▶ _Stored data_:
BEGIN

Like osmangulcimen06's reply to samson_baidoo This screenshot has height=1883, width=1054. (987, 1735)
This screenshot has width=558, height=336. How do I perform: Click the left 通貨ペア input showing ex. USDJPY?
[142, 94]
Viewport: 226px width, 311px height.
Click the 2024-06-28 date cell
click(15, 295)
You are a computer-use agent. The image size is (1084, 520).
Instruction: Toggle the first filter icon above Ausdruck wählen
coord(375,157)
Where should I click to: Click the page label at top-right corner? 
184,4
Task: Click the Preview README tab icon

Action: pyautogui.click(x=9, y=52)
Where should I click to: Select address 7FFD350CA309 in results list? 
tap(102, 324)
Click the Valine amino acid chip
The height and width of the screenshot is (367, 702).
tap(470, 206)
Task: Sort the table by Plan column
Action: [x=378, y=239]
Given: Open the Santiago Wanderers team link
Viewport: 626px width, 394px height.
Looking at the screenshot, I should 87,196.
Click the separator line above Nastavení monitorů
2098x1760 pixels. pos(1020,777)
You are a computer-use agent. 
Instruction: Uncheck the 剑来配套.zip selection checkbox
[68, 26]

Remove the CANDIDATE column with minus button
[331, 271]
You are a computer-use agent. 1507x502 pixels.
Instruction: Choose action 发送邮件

END

▶ _TASK REQUIREMENTS_: Reproduce the data verbatim, line for line.

▶ _TASK OUTPUT_:
Like osmangulcimen06's reply to samson_baidoo This screenshot has height=1883, width=1054. (987, 1735)
This screenshot has width=558, height=336. How do I perform: Click the left 通貨ペア input showing ex. USDJPY?
[142, 94]
Viewport: 226px width, 311px height.
Click the 2024-06-28 date cell
click(15, 295)
You are a computer-use agent. The image size is (1084, 520).
Instruction: Toggle the first filter icon above Ausdruck wählen
coord(375,157)
Where should I click to: Click the page label at top-right corner? 
184,4
Task: Click the Preview README tab icon

Action: pyautogui.click(x=9, y=52)
Where should I click to: Select address 7FFD350CA309 in results list? 
tap(102, 324)
Click the Valine amino acid chip
The height and width of the screenshot is (367, 702).
tap(470, 206)
Task: Sort the table by Plan column
Action: [x=378, y=239]
Given: Open the Santiago Wanderers team link
Viewport: 626px width, 394px height.
Looking at the screenshot, I should 87,196.
Click the separator line above Nastavení monitorů
2098x1760 pixels. pos(1020,777)
You are a computer-use agent. 
Instruction: Uncheck the 剑来配套.zip selection checkbox
[68, 26]

Remove the CANDIDATE column with minus button
[331, 271]
You are a computer-use agent. 1507x502 pixels.
Instruction: Choose action 发送邮件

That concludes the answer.